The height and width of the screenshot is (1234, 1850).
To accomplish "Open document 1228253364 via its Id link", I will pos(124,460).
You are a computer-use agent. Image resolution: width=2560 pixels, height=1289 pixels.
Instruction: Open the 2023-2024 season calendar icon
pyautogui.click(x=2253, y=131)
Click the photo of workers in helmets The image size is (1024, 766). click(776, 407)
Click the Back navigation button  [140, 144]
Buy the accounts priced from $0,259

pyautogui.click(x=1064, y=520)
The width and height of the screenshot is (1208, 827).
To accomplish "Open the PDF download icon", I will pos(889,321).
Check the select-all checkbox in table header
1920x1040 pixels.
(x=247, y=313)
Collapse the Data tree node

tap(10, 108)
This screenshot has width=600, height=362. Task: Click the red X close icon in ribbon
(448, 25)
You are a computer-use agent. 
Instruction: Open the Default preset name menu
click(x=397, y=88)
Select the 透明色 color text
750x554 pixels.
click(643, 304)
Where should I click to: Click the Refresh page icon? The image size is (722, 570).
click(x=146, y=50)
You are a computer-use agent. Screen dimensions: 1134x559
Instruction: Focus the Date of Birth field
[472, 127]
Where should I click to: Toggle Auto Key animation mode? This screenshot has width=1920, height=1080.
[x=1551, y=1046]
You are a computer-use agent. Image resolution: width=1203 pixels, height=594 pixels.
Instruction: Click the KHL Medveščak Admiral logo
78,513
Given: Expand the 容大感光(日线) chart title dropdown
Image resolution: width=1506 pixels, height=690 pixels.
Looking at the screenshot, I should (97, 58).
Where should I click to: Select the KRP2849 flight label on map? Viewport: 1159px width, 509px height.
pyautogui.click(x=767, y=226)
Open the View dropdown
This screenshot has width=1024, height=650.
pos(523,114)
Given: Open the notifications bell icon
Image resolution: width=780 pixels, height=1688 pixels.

_DIRECTIONS FOR THIS TASK_: Copy the records above unchanged, except substitute "Goal:" for each occurrence of "Instruction:".

_SOLUTION_:
The height and width of the screenshot is (1234, 1850).
To accomplish "Open document 1228253364 via its Id link", I will pos(124,460).
You are a computer-use agent. Image resolution: width=2560 pixels, height=1289 pixels.
Goal: Open the 2023-2024 season calendar icon
pyautogui.click(x=2253, y=131)
Click the photo of workers in helmets The image size is (1024, 766). click(776, 407)
Click the Back navigation button  [140, 144]
Buy the accounts priced from $0,259

pyautogui.click(x=1064, y=520)
The width and height of the screenshot is (1208, 827).
To accomplish "Open the PDF download icon", I will pos(889,321).
Check the select-all checkbox in table header
1920x1040 pixels.
(x=247, y=313)
Collapse the Data tree node

tap(10, 108)
This screenshot has width=600, height=362. Task: Click the red X close icon in ribbon
(448, 25)
You are a computer-use agent. 
Goal: Open the Default preset name menu
click(x=397, y=88)
Select the 透明色 color text
750x554 pixels.
click(643, 304)
Where should I click to: Click the Refresh page icon? The image size is (722, 570).
click(x=146, y=50)
You are a computer-use agent. Screen dimensions: 1134x559
Goal: Focus the Date of Birth field
[472, 127]
Where should I click to: Toggle Auto Key animation mode? This screenshot has width=1920, height=1080.
[x=1551, y=1046]
You are a computer-use agent. Image resolution: width=1203 pixels, height=594 pixels.
Goal: Click the KHL Medveščak Admiral logo
78,513
Given: Expand the 容大感光(日线) chart title dropdown
Image resolution: width=1506 pixels, height=690 pixels.
Looking at the screenshot, I should (97, 58).
Where should I click to: Select the KRP2849 flight label on map? Viewport: 1159px width, 509px height.
pyautogui.click(x=767, y=226)
Open the View dropdown
This screenshot has width=1024, height=650.
pos(523,114)
Given: Open the notifications bell icon
Image resolution: width=780 pixels, height=1688 pixels.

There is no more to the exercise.